### Records provided:

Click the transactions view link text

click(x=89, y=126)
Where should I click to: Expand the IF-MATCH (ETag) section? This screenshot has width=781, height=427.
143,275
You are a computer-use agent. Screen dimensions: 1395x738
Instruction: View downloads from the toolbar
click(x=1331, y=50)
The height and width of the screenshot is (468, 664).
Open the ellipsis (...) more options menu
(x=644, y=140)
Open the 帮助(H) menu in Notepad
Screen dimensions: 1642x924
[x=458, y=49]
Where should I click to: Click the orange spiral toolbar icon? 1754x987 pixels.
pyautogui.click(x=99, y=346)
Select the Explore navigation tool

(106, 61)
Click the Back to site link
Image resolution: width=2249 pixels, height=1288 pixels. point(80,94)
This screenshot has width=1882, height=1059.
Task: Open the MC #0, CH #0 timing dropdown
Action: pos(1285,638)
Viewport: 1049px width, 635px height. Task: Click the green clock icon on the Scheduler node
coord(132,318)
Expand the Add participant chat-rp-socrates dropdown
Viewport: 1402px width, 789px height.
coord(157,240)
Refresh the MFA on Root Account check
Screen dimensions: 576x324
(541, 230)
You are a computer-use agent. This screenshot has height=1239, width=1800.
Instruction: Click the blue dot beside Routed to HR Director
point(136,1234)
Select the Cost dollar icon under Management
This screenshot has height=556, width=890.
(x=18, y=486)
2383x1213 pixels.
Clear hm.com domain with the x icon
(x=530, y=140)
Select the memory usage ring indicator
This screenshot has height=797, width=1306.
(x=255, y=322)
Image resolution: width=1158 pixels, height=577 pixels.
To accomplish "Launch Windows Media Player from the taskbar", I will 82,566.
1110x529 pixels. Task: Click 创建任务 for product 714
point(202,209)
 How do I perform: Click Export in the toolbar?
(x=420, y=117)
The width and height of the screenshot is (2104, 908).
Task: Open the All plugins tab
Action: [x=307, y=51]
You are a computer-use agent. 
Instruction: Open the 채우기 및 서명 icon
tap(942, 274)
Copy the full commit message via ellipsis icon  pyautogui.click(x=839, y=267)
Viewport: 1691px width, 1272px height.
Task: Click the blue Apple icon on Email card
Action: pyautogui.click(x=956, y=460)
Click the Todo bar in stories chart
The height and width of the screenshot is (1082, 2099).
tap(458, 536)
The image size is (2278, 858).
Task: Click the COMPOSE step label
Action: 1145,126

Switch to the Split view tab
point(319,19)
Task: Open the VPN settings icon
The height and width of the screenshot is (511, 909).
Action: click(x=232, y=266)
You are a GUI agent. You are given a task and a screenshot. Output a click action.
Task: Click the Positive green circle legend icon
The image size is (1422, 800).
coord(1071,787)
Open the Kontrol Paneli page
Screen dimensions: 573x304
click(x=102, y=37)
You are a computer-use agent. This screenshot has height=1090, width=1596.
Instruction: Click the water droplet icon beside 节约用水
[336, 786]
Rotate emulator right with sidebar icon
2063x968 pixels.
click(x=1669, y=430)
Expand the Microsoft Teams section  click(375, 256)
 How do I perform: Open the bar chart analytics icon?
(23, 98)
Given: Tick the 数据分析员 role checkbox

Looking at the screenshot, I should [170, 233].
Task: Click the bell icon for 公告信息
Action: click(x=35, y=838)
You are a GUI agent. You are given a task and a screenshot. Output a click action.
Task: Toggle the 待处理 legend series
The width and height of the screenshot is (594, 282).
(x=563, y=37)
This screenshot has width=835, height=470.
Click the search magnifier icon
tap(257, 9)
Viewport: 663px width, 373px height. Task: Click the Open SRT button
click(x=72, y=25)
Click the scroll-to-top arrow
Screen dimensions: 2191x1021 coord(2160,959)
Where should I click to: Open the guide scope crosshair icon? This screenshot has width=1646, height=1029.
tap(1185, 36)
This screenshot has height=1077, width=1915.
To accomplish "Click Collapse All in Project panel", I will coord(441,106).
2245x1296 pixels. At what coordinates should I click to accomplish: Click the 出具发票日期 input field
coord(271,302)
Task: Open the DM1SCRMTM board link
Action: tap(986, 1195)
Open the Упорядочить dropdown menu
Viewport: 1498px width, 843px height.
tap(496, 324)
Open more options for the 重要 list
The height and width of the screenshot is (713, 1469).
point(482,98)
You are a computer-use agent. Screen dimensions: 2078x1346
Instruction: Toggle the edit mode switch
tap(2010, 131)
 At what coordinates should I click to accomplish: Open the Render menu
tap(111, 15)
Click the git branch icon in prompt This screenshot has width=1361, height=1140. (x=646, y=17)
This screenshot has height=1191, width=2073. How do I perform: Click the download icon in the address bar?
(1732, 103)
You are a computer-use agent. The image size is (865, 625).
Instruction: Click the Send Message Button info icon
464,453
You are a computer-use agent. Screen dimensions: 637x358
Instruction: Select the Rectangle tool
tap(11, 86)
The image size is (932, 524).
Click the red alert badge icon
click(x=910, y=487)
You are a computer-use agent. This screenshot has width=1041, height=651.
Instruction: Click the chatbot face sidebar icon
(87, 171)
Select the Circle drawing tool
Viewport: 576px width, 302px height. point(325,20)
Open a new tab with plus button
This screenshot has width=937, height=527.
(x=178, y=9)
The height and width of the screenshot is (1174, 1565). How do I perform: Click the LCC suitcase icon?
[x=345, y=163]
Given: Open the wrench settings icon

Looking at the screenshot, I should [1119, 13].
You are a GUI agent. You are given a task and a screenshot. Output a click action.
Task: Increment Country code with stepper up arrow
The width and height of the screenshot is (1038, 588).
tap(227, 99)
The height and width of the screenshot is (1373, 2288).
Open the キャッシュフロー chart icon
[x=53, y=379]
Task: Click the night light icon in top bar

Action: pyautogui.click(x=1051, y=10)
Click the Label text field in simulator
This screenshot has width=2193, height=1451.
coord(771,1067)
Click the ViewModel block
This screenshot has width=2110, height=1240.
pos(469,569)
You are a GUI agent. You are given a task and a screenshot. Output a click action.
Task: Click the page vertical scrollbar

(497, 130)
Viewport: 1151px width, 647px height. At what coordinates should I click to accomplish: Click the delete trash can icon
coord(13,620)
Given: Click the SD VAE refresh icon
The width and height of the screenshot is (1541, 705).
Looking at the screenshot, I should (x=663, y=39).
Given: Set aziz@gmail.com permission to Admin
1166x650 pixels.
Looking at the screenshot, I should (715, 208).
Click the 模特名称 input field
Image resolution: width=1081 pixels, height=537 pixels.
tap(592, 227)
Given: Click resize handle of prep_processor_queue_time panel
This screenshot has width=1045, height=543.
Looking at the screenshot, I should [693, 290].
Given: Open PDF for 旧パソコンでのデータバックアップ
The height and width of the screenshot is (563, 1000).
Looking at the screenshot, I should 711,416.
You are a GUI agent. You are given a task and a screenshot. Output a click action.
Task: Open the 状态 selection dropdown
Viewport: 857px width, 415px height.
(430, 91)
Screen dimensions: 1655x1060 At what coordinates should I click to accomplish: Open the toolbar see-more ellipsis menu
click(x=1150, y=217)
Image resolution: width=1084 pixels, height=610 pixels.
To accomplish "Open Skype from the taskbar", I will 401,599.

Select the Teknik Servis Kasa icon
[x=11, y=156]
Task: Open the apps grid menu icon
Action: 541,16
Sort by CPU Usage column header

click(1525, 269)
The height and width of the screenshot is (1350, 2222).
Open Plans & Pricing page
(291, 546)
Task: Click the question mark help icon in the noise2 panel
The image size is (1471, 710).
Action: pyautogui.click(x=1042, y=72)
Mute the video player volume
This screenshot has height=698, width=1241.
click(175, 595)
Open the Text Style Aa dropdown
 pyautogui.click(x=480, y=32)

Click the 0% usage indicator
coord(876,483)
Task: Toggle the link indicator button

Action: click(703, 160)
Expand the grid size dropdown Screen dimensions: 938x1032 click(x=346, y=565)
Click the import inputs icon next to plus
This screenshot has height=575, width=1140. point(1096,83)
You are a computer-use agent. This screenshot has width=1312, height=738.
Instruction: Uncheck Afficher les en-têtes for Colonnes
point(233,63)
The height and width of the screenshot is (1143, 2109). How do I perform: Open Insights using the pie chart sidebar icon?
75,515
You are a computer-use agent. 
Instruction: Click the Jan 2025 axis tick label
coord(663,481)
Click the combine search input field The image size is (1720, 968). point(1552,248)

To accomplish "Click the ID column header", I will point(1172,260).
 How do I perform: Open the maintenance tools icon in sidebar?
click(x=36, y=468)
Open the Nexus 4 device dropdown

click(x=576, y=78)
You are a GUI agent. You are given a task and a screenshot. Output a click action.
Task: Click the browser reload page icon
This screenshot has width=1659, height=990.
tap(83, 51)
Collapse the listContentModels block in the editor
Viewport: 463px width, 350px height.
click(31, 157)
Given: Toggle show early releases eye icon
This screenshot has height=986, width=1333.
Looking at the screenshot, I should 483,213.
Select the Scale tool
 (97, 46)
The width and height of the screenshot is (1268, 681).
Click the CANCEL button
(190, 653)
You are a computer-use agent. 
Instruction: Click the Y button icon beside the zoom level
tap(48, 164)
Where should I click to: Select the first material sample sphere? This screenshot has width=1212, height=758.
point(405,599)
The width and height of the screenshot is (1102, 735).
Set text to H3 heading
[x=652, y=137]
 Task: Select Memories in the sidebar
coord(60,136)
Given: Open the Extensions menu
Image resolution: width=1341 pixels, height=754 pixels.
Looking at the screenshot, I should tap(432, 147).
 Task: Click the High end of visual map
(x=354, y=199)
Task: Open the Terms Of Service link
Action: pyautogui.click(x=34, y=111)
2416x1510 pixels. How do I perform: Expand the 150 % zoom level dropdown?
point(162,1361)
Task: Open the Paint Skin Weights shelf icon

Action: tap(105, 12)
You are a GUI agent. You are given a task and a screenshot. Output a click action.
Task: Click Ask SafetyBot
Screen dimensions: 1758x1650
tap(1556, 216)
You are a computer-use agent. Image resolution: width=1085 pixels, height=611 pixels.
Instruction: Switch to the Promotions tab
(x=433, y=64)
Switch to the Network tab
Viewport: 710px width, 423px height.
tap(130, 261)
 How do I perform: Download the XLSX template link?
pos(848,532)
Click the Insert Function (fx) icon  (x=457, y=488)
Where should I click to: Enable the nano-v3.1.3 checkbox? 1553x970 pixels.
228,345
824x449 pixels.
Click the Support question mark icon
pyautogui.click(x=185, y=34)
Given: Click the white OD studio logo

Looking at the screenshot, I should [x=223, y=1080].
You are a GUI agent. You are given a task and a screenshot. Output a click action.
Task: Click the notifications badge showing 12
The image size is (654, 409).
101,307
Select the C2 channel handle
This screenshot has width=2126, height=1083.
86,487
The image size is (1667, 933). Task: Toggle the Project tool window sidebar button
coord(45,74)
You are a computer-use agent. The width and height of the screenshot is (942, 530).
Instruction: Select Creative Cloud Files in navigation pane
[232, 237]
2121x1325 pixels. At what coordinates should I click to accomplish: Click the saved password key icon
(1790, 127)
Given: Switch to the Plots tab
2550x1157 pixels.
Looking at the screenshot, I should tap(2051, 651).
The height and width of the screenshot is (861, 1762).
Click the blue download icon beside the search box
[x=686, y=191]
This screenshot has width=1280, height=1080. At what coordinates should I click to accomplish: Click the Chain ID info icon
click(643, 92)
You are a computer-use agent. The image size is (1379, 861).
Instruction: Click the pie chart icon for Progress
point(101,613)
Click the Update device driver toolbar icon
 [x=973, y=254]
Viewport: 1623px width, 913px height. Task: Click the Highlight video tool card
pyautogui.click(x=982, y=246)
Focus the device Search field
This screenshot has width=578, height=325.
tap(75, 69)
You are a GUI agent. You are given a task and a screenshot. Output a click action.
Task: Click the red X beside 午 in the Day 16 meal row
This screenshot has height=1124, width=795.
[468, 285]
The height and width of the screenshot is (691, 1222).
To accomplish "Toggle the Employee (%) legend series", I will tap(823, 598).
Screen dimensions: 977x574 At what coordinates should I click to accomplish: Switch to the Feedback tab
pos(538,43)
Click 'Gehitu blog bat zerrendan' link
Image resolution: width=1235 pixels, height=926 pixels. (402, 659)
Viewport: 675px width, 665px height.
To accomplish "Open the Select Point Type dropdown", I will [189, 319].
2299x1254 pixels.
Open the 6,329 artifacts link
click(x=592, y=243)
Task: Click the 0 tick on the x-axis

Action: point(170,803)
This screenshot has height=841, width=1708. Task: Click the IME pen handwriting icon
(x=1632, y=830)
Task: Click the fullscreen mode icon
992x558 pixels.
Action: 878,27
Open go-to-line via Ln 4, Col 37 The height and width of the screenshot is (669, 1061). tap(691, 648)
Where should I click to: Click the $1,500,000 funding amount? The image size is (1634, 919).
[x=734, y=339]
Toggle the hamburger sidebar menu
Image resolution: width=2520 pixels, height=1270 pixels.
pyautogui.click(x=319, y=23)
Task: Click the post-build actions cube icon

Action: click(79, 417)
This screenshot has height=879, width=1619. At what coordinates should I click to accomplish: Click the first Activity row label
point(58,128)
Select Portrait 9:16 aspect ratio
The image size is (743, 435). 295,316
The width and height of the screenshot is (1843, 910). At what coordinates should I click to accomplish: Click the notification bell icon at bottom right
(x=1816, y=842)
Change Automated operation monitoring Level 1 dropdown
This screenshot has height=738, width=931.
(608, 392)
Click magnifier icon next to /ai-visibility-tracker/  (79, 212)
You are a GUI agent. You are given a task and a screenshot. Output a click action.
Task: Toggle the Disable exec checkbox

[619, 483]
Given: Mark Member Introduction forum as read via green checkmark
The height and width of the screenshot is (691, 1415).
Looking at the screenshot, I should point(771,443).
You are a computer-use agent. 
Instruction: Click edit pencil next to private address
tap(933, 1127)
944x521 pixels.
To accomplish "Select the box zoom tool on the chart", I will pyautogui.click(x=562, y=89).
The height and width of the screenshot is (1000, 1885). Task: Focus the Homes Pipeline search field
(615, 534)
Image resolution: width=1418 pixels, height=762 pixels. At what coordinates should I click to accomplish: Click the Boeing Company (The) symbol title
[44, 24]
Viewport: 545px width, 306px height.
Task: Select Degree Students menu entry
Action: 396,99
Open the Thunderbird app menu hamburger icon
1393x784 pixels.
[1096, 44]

### Exercise details:
All lines in the preceding records that hold the word "taskbar" need to be copied.

### Reply to the task:
To accomplish "Launch Windows Media Player from the taskbar", I will 82,566.
To accomplish "Open Skype from the taskbar", I will 401,599.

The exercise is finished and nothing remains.